TASK TO COMPLETE:
Rescale the part of the records that opens with the line containing "Episodes (97, 640)" and closes with the line containing "trips (400, 741)", both lines included, and reproduce only those lines, requests included. Multiply each coordinate in the answers by 1.85 and round to whole numbers, halves up, leaving every number in the requests unchanged.

Collection entries:
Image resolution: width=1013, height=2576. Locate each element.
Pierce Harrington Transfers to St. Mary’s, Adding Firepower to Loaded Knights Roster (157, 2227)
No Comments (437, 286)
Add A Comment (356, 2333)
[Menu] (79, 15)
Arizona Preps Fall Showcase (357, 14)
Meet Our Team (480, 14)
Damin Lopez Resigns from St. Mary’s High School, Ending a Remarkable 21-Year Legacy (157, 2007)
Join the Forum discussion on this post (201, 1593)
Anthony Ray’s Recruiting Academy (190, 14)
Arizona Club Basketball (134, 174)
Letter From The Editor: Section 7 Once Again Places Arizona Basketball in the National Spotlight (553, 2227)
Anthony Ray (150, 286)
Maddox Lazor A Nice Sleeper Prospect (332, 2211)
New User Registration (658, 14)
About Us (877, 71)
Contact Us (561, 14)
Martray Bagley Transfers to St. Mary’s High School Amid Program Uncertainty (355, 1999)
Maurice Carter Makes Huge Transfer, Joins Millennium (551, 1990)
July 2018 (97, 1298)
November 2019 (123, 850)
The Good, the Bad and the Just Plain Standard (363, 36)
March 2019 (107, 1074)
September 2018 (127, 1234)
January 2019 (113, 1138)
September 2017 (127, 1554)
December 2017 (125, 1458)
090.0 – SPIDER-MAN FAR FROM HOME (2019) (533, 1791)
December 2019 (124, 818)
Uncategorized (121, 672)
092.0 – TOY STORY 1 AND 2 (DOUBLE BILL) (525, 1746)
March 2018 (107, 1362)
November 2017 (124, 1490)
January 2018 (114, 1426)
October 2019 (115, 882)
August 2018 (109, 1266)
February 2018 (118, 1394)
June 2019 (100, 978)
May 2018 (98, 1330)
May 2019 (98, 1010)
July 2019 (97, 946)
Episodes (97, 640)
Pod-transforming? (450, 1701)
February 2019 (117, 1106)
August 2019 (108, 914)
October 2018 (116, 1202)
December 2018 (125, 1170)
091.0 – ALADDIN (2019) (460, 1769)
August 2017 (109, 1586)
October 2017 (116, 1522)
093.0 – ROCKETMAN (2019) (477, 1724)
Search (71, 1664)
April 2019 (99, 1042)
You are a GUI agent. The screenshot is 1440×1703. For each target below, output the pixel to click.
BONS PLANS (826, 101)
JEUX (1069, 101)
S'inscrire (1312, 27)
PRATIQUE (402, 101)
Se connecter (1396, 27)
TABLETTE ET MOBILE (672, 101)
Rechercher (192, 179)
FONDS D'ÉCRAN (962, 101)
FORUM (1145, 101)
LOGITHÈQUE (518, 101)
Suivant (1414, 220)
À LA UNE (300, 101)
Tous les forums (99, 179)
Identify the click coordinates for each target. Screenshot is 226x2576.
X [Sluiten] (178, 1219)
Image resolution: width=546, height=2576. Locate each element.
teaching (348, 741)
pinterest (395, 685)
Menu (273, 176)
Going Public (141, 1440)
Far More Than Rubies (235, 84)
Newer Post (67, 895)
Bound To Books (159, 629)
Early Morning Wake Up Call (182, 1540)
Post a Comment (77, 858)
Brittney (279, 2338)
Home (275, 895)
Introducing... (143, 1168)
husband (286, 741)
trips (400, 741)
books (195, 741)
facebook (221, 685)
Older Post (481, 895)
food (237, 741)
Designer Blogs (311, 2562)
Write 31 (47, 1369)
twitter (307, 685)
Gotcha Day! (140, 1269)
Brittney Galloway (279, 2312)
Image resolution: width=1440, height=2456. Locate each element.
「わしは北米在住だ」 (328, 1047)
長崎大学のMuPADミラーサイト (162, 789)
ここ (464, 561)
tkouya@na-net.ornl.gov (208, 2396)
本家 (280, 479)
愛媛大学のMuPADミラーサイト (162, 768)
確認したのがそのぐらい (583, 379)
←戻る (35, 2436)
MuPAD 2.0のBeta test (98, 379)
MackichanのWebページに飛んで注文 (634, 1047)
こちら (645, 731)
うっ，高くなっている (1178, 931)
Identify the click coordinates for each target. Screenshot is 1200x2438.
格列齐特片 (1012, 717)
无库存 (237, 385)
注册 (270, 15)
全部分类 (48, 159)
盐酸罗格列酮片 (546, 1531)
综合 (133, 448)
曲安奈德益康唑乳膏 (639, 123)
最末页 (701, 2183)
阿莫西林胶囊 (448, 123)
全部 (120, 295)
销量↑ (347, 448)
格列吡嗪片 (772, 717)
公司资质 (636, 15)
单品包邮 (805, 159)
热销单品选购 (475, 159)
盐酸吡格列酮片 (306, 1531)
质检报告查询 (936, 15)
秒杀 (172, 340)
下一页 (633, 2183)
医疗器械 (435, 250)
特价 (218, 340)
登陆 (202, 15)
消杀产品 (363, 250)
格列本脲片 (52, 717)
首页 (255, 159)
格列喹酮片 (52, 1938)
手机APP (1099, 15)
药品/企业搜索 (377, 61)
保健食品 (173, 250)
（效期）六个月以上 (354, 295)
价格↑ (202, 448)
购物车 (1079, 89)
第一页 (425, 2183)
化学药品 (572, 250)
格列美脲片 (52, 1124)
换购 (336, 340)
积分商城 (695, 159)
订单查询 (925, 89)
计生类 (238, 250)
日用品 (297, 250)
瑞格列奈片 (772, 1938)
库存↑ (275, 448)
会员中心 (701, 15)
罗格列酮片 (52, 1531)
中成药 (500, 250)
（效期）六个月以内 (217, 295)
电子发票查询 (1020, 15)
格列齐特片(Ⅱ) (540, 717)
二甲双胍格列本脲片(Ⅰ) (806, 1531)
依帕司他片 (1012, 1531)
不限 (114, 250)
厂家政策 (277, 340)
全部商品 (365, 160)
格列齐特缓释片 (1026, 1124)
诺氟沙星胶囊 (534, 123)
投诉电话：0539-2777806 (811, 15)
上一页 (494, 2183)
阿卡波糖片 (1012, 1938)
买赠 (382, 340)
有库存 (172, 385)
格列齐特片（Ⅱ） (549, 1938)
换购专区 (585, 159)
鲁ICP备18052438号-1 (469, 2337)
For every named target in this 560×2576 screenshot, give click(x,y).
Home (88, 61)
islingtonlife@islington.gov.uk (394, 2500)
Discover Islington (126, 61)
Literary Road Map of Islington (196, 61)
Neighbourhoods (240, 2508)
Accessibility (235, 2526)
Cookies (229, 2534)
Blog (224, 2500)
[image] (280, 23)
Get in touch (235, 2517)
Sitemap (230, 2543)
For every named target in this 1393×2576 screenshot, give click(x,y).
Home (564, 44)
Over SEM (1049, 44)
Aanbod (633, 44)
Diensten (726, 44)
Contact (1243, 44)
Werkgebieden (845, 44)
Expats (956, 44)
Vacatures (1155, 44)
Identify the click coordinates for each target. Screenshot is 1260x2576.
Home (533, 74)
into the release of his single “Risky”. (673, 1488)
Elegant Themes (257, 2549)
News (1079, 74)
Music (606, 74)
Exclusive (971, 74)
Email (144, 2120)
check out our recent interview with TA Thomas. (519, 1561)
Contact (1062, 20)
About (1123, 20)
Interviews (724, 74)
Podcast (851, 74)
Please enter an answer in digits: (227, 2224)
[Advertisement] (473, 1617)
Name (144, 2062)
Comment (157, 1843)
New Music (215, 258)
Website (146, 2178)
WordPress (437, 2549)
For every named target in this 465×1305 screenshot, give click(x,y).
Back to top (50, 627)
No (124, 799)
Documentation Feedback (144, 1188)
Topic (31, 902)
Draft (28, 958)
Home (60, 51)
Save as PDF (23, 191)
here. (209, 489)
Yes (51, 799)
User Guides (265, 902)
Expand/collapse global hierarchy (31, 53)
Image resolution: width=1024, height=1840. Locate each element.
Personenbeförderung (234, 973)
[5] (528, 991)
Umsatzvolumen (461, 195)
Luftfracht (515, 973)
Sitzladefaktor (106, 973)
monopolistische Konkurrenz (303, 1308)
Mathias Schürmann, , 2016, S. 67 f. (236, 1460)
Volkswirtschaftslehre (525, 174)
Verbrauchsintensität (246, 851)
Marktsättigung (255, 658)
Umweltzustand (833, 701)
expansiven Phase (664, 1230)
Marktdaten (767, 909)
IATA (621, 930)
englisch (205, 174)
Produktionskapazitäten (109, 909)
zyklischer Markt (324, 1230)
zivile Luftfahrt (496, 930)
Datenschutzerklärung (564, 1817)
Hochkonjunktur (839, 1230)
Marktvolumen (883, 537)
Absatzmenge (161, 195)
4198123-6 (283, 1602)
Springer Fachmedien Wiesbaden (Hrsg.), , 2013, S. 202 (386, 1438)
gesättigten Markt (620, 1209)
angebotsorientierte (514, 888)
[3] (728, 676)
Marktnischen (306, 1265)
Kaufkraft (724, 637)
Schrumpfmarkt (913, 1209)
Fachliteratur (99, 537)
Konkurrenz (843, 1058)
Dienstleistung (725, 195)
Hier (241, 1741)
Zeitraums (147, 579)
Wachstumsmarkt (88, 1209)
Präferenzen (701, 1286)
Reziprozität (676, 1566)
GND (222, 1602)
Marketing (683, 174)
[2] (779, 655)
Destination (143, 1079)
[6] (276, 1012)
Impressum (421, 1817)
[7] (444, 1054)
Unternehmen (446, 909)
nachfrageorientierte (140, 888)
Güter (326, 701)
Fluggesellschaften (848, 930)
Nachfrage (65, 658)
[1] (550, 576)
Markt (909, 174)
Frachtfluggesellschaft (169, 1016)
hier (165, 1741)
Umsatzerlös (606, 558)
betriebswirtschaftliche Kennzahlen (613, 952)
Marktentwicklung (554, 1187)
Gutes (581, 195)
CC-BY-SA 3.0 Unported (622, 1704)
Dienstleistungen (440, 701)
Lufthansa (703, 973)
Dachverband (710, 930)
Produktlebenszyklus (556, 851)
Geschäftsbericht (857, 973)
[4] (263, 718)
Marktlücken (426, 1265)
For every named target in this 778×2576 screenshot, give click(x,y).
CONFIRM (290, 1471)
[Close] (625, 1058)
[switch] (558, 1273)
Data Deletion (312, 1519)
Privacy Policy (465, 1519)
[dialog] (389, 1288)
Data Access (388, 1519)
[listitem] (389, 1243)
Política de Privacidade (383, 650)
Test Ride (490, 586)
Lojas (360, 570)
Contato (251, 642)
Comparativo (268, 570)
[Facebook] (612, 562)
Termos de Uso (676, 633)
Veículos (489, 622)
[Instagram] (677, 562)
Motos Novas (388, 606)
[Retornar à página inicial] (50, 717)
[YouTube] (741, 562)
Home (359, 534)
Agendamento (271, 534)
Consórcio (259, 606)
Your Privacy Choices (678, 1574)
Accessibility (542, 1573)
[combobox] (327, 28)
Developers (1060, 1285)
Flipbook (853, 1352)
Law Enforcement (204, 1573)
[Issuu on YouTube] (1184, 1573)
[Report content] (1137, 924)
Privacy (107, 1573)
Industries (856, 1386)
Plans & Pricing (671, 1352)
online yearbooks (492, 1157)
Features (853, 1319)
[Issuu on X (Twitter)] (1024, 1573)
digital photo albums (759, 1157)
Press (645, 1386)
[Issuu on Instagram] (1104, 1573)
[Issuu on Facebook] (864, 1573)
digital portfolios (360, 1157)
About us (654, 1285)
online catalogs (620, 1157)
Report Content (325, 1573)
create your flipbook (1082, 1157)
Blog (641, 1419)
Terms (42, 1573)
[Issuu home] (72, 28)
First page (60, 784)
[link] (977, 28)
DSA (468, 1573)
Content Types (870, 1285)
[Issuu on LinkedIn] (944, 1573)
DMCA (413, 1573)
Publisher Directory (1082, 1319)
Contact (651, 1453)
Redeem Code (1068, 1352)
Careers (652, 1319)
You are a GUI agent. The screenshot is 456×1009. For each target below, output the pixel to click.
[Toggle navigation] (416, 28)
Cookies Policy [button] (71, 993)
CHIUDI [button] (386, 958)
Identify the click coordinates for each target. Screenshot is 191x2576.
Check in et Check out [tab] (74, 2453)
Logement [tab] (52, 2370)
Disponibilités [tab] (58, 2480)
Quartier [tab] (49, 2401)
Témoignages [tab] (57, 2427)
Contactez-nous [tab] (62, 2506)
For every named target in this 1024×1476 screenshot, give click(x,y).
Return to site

RESPONSE BELOW:
Episodes (179, 1184)
Pod-transforming? (833, 3147)
February 2019 (216, 2046)
August 2019 (200, 1691)
October 2018 (215, 2224)
December 2018 (231, 2165)
091.0 – ALADDIN (2019) (851, 3273)
August 2017 (202, 2934)
October 2017 (215, 2816)
093.0 – ROCKETMAN (2019) (882, 3189)
Search (131, 3078)
April 2019 (183, 1928)
You are a GUI agent. The screenshot is 1440×1703. For each target below, output the pixel to click.
BONS PLANS (1528, 187)
JEUX (1978, 187)
S'inscrire (2427, 50)
PRATIQUE (744, 187)
Se connecter (2583, 50)
TABLETTE ET MOBILE (1243, 187)
Rechercher (355, 331)
FONDS D'ÉCRAN (1780, 187)
FORUM (2118, 187)
LOGITHÈQUE (958, 187)
Suivant (2616, 407)
À LA UNE (555, 187)
Tous les forums (183, 331)
Identify the click coordinates for each target. Screenshot is 226x2576.
X [Sluiten] (329, 2255)
Image resolution: width=546, height=2576. Locate each element.
teaching (644, 1371)
pinterest (731, 1267)
Menu (505, 326)
Going Public (261, 2664)
Far More Than Rubies (435, 155)
Newer Post (124, 1656)
Bound To Books (294, 1164)
Early Morning Wake Up Call (337, 2849)
Post a Comment (142, 1587)
Brittney (516, 4325)
Home (509, 1656)
Introducing... (265, 2161)
husband (529, 1371)
trips (740, 1371)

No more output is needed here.